Last year, companies involved in their deployment generated $1.2 billion of revenue from 5G private networks serving businesses and governments in China, accounting for about a third of the global total and more than the revenue generated in Europe and North America combined, according to ABI Research, a technology research firm. The figure is a proxy for the scale of the deployments of such networks in China, says Leo Gergs, an analyst with ABI who studies the use of 5G networks by businesses.
The research firm expects China’s lead to widen in the coming years, given aggressive government targets. This year, it expects private-network revenue generated in China to rise about 60%. By 2025, it will top $5 billion, ABI forecasts.
China leads the world in 5G deployment in general.
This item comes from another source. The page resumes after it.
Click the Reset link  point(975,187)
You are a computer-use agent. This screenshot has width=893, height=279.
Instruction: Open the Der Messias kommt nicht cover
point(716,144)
As of the end of last year, the country had installed more than 1.4 million 5G base stations, accounting for 60% of the world’s total, according to the Ministry of Industry and Information Technology, the government agency that oversees China’s tech sector.
In April last year, Beijing set out a series of goals for the country to meet in 5G by 2023. In a plan called “Set Sail,” it aims for more than 560 million individual 5G users across the country, with the 5G subscriber rate exceeding 40% of the population. For major industries, the government wants the penetration rate for 5G to exceed 35%. It also has a goal to build more than 3,000 private 5G networks by that year.
“This shows how deeply involved the government is” in China’s 5G deployment, Mr. Gergs says.
Several such projects in China are already up and running. One example: the Xinyuan Coal Mine in China’s coal-rich Shanxi province. Last year, telecom vendor Huawei Technologies Co. and state-owned operator China Mobile developed an underground 5G network to allow remote inspections of mines and the automation of mining activity, with tunneling equipment operated by remote control deep underground.
Similar technology is at work at the Xiangtan Iron & Steel plant in the southern Chinese city of Xiangtan. In 2019, Huawei and China Mobile built 5G coverage for the plant, which now runs 5G-connected cranes and video surveillance cameras to help operate and monitor the plant, according to a report on the project by GSMA. At the port city of Ningbo, the companies built a similar 5G network to help automate the tallying of freight containers and power unmanned container trucks, GSMA says.
“Private network deployments are really just starting and China is already a bit of an outlier,” Mr. Gergs says.